Mongolian Paralympic Committee

National Paralympic Committee
- Country: Mongolia
- Code: MGL
- Created: 1995
- Recognized: 2000
- Continental association: APC

= Mongolian Paralympic Committee =

National Paralympic Committee of Mongolia

The Mongolian Paralympic Committee (Монголын Паралимпийн холбоо) is the National Paralympic Committee in Mongolia for the Paralympic Games movement.

== History ==
The non-governmental "Disabled Persons' Physical Education and Sports Association" (Тахир дутуу хүмүүсийн Биеийн тамир, спортын холбоо) was first established in 1989, paving the way for the formation of the Mongolian Paralympic Committee in 1995. The committee was accepted as a member of the International Paralympic Committee in 2000.

Mongolia first competed at the 2000 Summer Paralympics, sending two competitors. The Winter Paralympics debut came in 2006, with one competitor in Nordic skiing.

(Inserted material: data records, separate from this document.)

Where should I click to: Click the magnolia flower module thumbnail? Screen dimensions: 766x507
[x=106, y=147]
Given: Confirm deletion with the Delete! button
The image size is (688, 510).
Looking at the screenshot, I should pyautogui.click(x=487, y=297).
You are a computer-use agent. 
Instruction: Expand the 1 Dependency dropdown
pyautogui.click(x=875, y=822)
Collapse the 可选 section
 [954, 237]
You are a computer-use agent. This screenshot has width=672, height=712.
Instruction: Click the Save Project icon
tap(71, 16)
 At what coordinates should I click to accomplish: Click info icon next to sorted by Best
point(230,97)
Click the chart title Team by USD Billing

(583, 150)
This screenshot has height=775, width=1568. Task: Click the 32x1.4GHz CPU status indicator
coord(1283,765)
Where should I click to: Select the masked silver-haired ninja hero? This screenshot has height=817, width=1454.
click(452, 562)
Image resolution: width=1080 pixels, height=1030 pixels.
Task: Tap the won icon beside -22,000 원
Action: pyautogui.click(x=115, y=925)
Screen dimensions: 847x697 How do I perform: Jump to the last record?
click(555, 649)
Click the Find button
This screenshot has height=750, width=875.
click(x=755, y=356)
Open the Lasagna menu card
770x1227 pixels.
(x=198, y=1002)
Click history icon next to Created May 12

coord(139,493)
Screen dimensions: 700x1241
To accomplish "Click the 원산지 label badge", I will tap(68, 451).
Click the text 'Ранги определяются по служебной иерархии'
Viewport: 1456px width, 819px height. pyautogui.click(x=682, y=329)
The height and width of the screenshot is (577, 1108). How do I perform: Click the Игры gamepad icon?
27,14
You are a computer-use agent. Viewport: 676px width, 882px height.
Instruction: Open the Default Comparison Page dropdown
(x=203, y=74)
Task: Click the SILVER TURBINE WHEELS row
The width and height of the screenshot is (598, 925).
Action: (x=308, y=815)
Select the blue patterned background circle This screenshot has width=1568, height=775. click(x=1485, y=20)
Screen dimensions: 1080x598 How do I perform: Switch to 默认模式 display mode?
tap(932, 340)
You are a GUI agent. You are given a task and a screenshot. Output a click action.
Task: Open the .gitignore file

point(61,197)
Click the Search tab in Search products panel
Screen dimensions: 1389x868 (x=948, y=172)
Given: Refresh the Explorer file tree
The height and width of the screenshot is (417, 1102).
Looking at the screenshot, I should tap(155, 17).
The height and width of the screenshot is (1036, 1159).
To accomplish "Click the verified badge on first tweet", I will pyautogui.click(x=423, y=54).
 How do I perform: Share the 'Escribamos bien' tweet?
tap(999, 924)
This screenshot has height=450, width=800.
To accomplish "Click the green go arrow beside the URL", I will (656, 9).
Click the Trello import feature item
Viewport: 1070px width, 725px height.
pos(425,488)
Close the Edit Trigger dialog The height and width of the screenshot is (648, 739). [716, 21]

Archer Dambadondogiin Baatarjav became Mongolia's first Paralympics medalist in 2008, winning gold in the Men's individual recurve event. Baatarjav's success has been commemorated as "Mongolian National Paralympics Day" since then, on 14 September.

The 2024 Paris Games are Mongolia's most successful Paralympics to date, with 3 medals as of 2 September 2024, which included Mongolia's first female Paralympic medalist Ulambayaryn Sürenjav.